Aim of the task: Exactly the lines below from the one with "Open the settings" up to and including the one with "You are a computer-use agent. 425x296 pixels." make up the answer, with nothing else added.

Recorded data:
□ □ □

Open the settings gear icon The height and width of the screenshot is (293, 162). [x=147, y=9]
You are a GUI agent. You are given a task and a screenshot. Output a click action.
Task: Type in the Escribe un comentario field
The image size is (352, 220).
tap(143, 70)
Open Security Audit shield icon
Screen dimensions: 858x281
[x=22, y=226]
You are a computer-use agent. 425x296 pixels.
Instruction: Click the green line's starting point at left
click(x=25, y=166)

□ □ □

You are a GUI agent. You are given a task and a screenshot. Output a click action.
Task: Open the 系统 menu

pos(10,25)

□ □ □

Solution:
Open the settings gear icon The height and width of the screenshot is (293, 162). [x=147, y=9]
You are a GUI agent. You are given a task and a screenshot. Output a click action.
Task: Type in the Escribe un comentario field
The image size is (352, 220).
tap(143, 70)
Open Security Audit shield icon
Screen dimensions: 858x281
[x=22, y=226]
You are a computer-use agent. 425x296 pixels.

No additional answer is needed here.